The most recent bombshell was this past weekend. News spread like wildfire through the transgender community that Mike Penner, who many of us also knew as Christine Daniels, was found dead on Saturday. By all indications, she took her life by her own hand. She was only 52 years old.

In the bigger picture the details of her death are unimportant. What is important are the steps that led to such a tragic demise, what if anything could have been done to prevent it, and what if anything brothers and sisters who follow can learn to avoid facing a similar dark dead-end. Moreover, I'd argue that this sad saga highlights the unique pressures that often plague the transgender journey for many of us and that will continue as the hallmarks of this "hero's journey" for the foreseeable future.

Although I knew Christine I wouldn't presume to say we were friends. She seemed to carefully manage access to her world through select good friends and confidants which, given the circumstances, was certainly understandable. I, like many, had come to know her through her poignant and powerful "coming out" letter in the Los Angeles Times on April 26, 2007 titled Old Mike, new Christine:

During my 23 years with The Times' sports department, I have held a wide variety of roles and titles. Tennis writer. Angels beat reporter. Olympics writer. Essayist. Sports media critic. NFL columnist. Recent keeper of the Morning Briefing flame.

Today I leave for a few weeks' vacation, and when I return, I will come back in yet another incarnation.

As Christine.

I am a transsexual sportswriter. It has taken more than 40 years, a million tears and hundreds of hours of soul-wrenching therapy for me to work up the courage to type those words. I realize many readers and colleagues and friends will be shocked to read them.

That's OK. I understand that I am not the only one in transition as I move from Mike to Christine. Everyone who knows me and my work will be transitioning as well. That will take time. And that's all right. To borrow a piece of well-worn sports parlance, we will take it one day at a time.

One day at a time....

She continued:

A transgender friend provided the best and simplest explanation I have heard: We are born with this, we fight it as long as we can, and in the end it wins.

I gave it as good a fight as I possibly could. I went more than 40 hard rounds with it. Eventually, though, you realize you are only fighting yourself and your happiness and your mental health -- a no-win situation any way you look at it.

When you reach the point when one gender causes heartache and unbearable discomfort, and the other brings more joy and fulfillment than you ever imagined possible, it shouldn't take two tons of bricks to fall in order to know what to do.

I met Christine in person shortly after. It was at the Esprit Conference in Port Angeles, WA in May 2007 and we had lunch together. She was the second "high profile" transgender coming out in a very short time frame, following on the heels of former Largo, FL city manager Susan Stanton's outing in February. Their two experiences couldn't have been more stark contrasts of each other.

Susan became very public very quickly, appearing on Larry King Live in April 2007, and doing other media. Christine was approached to do that same show and chose not to. Whereas Susan's experience was a very public lynching - being fired after a successful 17 year tenure in Largo, Christine's employer was supportive to the point where they provided a blog to her for her to share her journey with millions of readers around the world. It was a fascinating contrast of two people on similar pathways whose very private journeys were forced into the glare of a very bright public spotlight.

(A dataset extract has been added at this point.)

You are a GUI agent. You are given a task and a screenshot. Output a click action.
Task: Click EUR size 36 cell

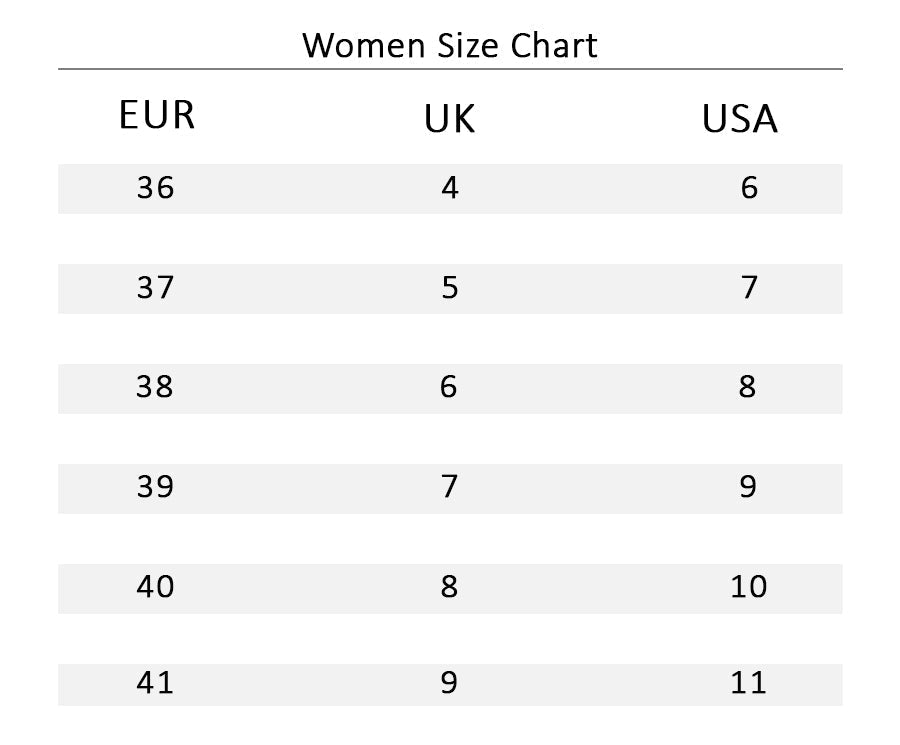155,188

Christine and I met again at the Southern Conference that fall, and in fact I've got a short video chat with her on YouTube. It's from an NCTE fundraising event, and she appears about a minute into the clip.

The last time I saw her was a couple of months later, in December, when we were both honored at the Snow Ball in Seattle. She was visibly struggling at that point and as we parted to go to our cars at the end of the event I couldn't help but wonder what, if anything, I could do to help her to find some peace.

Snowball_03.jpgIt was shortly afterward that she shut herself off from dear friends and confidants, and then suddenly re-appeared at the LA Times using her original name.

At the time her seeming "flip-flop" from Mike to Christine to Mike again lit a fire under a topic many of us know as "Transition Regret". The fact is that to transition from one gender to another is incredibly difficult - physically, mentally, spiritually, emotionally, professionally, financially, in every way you can imagine - and there are specific "rules" that those of us who begin down this path must follow in order to pursue medical procedures that cannot be reversed. One of the goals is to demonstrate to ourselves what life will be like in our authentic gender. Sometimes, the price is too high and we can't move forward. Does that mean it's not right for us? No. It simply means that we can't envision brighter tomorrows through the darkness of today.

I argued at the time and continue to argue that there is an element of choice involved in making decisions about our lives. That doesn't devalue the elements that lead us to the point of facing these difficult life decisions, nor does it in any way demean the decisions themselves. That's not to say in any way that sexuality or unique gender realities are choices. However, at some point the question changes from "how" or "why", to "what" to do. That's simply part of the process of self-acceptance.

Too many people seem to feel that there is a right path, and everything else is wrong. The sad reality for some is that there's no good path - or at least it seems that way - it's simply important to come to peace with the decisions you've made. Self-preservation is a very powerful motivator that many of us come to know very very well. Given no good options - that single element will often trigger decisions that are neither right nor wrong. They're simply necessary at the time.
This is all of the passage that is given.